The city of Boulder has the highest flood risk in all of Colorado, so there was no disillusionment about what could happen. Recovery has been ongoing since the afternoon the flood began.

“We’ve spent a lot of money mitigating flood risks,” said Chris Meschuk, flood recovery coordinator for the city of Boulder. “In just the last 15 years it’s over 40 million dollars.”

A year’s worth of rain came down over the county in eight days. The city of Boulder alone suffered $27.6 million of damage to infrastructure. While floodwaters raged, city officials focused on protecting people and keeping utilities running.

“One of the things that was the most incredible was the response from city employees to do whatever needed to be done to assist the community in recovering,” Meschuk said.

Water rushed into the treatment plant faster than it could be treated, so one of the city’s water treatment plants shut down. The other lost power. Soon the second plant was running out of diesel fuel, but landslides blocked the road so fuel trucks couldn’t pass. If the fuel ran out, water supply to Boulder would cease. That would leave 100,000 people without water for at least two weeks. Residents cooperated with city employees, allowing their land to be used to navigate an alternate route to the plant.

When the rain stopped, water and sewer pipeline repairs were on the top of the docket.

“Some of our water supply pipelines up in the mountains were essentially hanging off the side of the mountain because there had been landslides,” Meschuk said.

Work crews rushed to stabilize pipelines to maintain water service to the city. The flood knocked out water service in Lyons and a water district between Boulder and Longmont, but Boulder prevailed.

A section of Boulder’s main sewer pipe that runs parallel to Boulder Creek was left hanging in midair. If the line failed, 90 percent of Boulder’s wastewater would have dumped directly into the creek.

“That was a really really urgent thing to get fixed and stabilized,” Meschuk said. One contractor worked two days nonstop to stabilize the pipe.

Boulder was third in the county for the worst housing damage, after Lyons and Jamestown, with 7000 houses damaged or destroyed. A third of the households statewide that applied for FEMA assistance are in the city of Boulder.

“Recovery is local,” said Garry Sanfaçon, Boulder County flood recovery manager. “The extent of the disaster in the community and the philosophy of the community navigate how they will respond.”

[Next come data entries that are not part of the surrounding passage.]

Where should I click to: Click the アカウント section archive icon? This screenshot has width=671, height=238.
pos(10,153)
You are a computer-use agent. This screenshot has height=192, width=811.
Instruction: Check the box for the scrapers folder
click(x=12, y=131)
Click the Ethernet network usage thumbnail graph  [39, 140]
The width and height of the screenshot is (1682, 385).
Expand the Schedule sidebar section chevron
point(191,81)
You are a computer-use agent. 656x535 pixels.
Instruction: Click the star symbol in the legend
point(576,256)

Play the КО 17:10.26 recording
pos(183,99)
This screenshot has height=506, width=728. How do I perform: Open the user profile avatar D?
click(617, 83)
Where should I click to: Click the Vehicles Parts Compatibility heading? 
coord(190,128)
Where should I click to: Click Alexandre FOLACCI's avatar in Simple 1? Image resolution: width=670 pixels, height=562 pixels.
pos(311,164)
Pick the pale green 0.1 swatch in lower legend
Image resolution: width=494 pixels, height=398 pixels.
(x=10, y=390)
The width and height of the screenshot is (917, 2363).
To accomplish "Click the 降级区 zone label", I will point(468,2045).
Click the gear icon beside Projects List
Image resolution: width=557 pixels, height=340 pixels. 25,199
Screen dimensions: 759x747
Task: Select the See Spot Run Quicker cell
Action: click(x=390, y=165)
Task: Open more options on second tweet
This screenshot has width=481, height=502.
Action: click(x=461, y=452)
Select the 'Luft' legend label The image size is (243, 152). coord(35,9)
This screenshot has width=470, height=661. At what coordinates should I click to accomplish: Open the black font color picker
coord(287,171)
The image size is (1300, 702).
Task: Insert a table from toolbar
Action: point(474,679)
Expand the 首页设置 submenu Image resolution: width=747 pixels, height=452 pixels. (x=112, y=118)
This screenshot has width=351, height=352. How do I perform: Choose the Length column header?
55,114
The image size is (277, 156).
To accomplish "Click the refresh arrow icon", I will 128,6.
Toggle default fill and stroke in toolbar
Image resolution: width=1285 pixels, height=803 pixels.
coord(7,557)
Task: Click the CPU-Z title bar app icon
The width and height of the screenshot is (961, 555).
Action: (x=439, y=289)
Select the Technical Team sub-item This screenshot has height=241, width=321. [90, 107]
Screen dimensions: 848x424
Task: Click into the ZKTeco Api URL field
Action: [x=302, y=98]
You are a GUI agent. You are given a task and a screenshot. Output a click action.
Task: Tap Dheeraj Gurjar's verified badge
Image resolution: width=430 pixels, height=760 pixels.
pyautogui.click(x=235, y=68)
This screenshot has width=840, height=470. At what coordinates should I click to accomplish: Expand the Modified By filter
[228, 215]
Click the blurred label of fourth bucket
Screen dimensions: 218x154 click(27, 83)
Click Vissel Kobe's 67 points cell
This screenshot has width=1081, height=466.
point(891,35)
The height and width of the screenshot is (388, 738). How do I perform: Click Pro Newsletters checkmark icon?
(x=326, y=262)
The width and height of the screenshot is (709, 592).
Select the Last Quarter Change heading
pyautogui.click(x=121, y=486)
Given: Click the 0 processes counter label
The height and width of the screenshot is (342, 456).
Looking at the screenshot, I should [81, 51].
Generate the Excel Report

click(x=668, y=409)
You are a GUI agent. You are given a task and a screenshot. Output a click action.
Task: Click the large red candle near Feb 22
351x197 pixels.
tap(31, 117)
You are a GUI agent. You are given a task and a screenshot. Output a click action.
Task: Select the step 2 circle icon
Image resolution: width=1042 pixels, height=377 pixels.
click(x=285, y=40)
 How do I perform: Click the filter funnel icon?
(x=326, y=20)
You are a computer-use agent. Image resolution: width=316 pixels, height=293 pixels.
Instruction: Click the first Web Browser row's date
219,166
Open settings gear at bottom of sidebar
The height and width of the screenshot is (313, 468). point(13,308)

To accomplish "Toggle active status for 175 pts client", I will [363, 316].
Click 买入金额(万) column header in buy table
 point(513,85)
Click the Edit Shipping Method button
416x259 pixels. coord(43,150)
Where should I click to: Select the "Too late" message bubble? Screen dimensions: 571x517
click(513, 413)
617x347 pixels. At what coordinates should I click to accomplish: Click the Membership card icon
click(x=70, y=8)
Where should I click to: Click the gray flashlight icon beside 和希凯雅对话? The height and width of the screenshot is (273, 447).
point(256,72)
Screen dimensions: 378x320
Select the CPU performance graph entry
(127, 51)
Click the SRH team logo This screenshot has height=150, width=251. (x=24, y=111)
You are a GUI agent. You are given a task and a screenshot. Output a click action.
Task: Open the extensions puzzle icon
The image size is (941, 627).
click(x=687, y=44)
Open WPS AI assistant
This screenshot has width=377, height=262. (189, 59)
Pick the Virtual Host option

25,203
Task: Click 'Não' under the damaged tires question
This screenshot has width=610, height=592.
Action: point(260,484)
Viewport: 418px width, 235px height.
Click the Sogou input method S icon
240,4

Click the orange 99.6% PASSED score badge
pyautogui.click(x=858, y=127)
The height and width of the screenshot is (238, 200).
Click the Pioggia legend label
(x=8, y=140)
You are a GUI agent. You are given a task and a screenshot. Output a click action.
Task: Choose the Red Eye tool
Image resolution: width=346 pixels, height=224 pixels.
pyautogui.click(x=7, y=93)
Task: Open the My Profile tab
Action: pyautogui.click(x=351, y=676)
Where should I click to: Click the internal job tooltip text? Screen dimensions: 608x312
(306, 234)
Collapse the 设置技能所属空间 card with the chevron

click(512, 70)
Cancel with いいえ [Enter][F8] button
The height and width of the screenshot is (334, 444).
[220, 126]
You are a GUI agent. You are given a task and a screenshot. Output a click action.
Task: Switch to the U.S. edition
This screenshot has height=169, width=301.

In Longmont, damage was localized around the overflowing banks of the St. Vrain River.

“They were able to do an effective job of focusing resources to assist those areas that were damaged versus here in Boulder it was all over the city, so a lot of our outreach had to be blanket outreach to everybody across the city,” Meschuk said. “We held neighborhood meetings rotating across the city as a resource fair for people, but we didn’t have the direct contacts into neighborhoods in a more coordinated way like Longmont.”

Paying for flood recovery is challenging. “The local entity has to pay for repairs up front,”Sanfaçon said. “And then in a presidential disaster like this they are later reimbursed by state and federal agencies.”

Extensive savings allowed Boulder to progress with repairs faster than other areas of the county. Every department in the city is required to reserve 15 percent of their funds in case of emergencies like this.

“We’re about 63% complete with repairs from the flood,” Meschuk said.

But Boulder is far from finished. There are 30 housing units that are still uninhabitable, which means 30 families are essentially homeless. Sections of sewer pipe are still exposed and need to be stabilized. Projects along the creek need to go through environmental review before work can begin. Open space and mountain parks don’t qualify for FEMA assistance, so they need alternate funding.

JB Haabs (left) discusses the proper method of breaking rocks to make into  trail steps, while Aaron Mojica watches in the background on Friday Oct. 24, 2014. The Front Range Climbing Stewards began work on the Royal Arch Trail in Boulder, Colorado in August.

JB Haabs (left) discusses the proper method for breaking rocks to make into steps, while Aaron Mojica watches in the background on Friday Oct. 24, 2014. The Front Range Climbing Stewards began work on the Royal Arch Trail in Boulder, Colorado in August.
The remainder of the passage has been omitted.